Interview

„Man darf sich nicht beirren lassen"

von

Frau Wolff, wie sind Sie darauf gestoßen, dass es bei der Handwerkskammer in Trier Unregelmäßigkeiten wie gefälschte Abrechnungen und sogar Subventionsbetrug gibt?

Begonnen haben die Recherchen durch Hinweise von Bekannten, die mit der Handwerkskammer in Verbindung stehen. Ein Kritikpunkt war die schlechte Qualität der Weiterbildungskurse. Ich habe diese Gerüchte aufgegriffen und geprüft. Angefangen habe ich mit einer Befragung der Teilnehmer der Kurse. Das hat eine ganze Flut von Beschwerden etwa über unfähige Dozenten oder ausgefallene Prüfungen ausgelöst. Das hat die Leitung der Handwerkskammer mitbekommen, die daraufhin – noch vor Beginn der Berichterstattung – versuchte, die Recherchen zu beeinflussen.  

Wie hat sie das versucht?

Der Hauptgeschäftsführer hat mich im persönlichen Gespräch gewarnt, dass die Region wirtschaftlich stark beschädigt werden könne, wenn Interna der Handwerkskammer mit mehr als 7000 Mitgliedern an die Öffentlichkeit kommen, und ich daran dann Schuld sei. Er hat sich auch unter anderem mit Vorgesetzten in Verbindung gesetzt und verbreitet, ich würde aus Karrieregründen mit unhaltbaren Vorwürfen negative Schlagzeilen produzieren wollen. Als dann die Berichterstattung lief, hat er auch bei der Chefredaktion interveniert. Das war massiver Druck.

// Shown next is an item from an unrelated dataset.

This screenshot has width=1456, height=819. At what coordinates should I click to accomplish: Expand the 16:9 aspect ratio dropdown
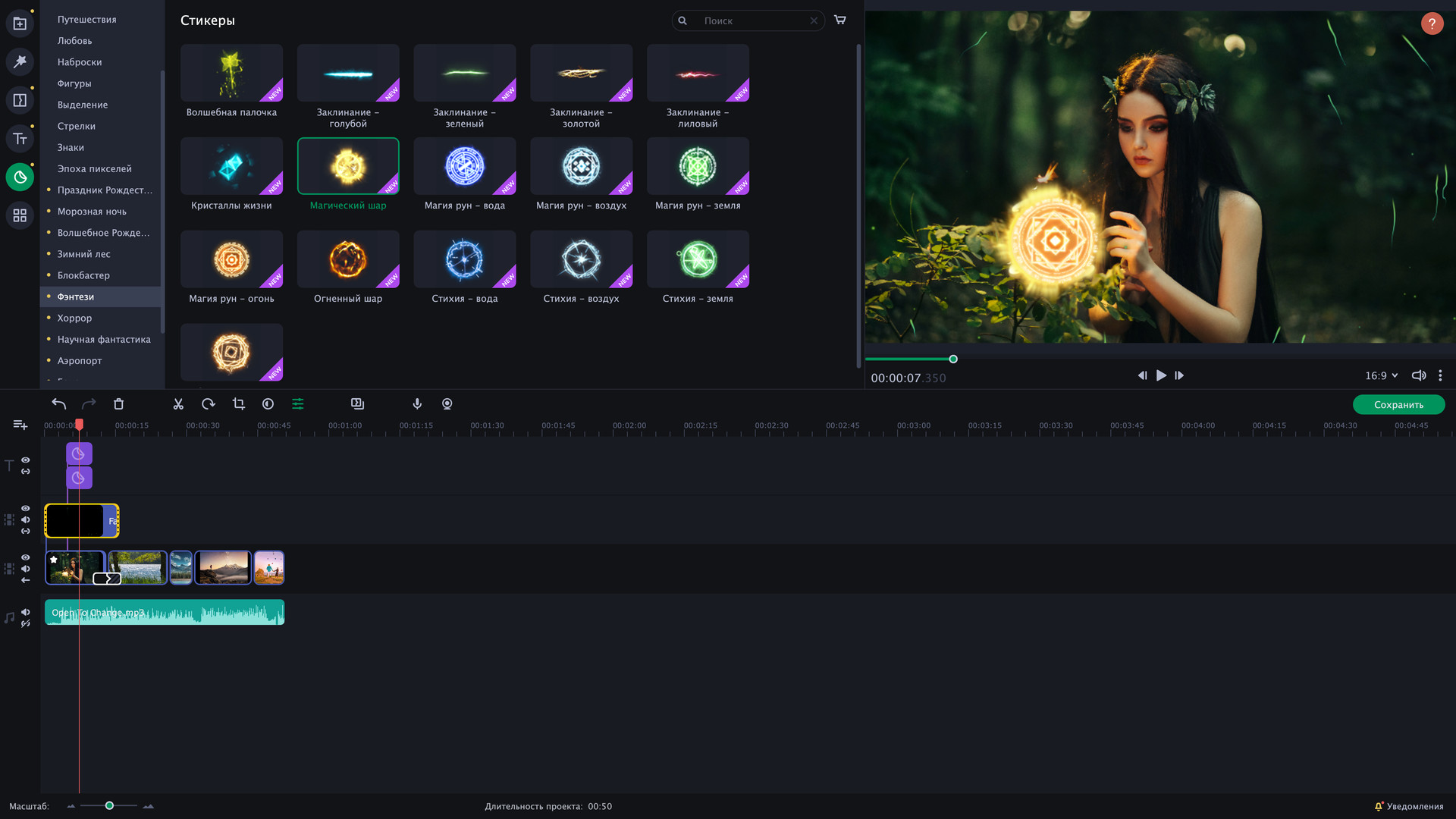point(1381,375)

Wie sind Sie damit umgegangen?

Man darf sich durch so etwas nicht beirren lassen. Man muss weitermachen. Außerdem haben mir meine Vorgesetzten den Rücken gestärkt. Ich habe die heiklen Artikel zuvor zudem mit dem Justiziar des Verlags abgesprochen, ob zum Beispiel Persönlichkeitsrechte bei Namensnennung betroffen sind und ähnliches.

Gab es denn Versuche, juristisch gegen die Berichterstattung vorzugehen?

Nein. Es gab weder Gegendarstellungen noch Unterlassungsklagen. Der Grund dafür war sicherlich, dass die Berichterstattung hieb- und stichfest war, es gab keine Angriffspunkte. 

Wie sind Sie an die dafür notwendigen Informationen herangekommen?

Durch die Umfrage unter Kursteilnehmern hatte ich von dubiosen Dienstleistungsverträgen gehört. Diese Gerüchte verdichteten sich und irgendwann habe ich jemanden gefunden, der mir über Kontakte einen solchen Vertrag besorgen konnte. Ebenso wie Stundenzettel, die zum Beispiel ein Handwerksmeister für nicht geleistete Stunden unterschreiben sollte. So sollten Projektkosten aufgebläht und dadurch mehr Subventionen eingestrichen werden

Wie sind Sie anschließend weiter vorgegangen, als Sie diese Informationen in der Hand hielten?

Ich habe die Geschäftsführung der Handwerkskammer damit konfrontiert. Diese Gespräche liefen eigentlich immer nach dem gleichen Muster ab. Bei den Verträgen wurde zum Beispiel zuerst deren Existenz bestritten. Als ich dann einen solchen Vertrag als Beweis vorlegen konnte, hieß es, das sei ein unerklärlicher Einzelfall. Als ich fragte, warum dieser Vertrag auf dem offiziellen Briefpapier verfasst und vom Abteilungsleiter unterschrieben sei, kamen sie in Erklärungsnot.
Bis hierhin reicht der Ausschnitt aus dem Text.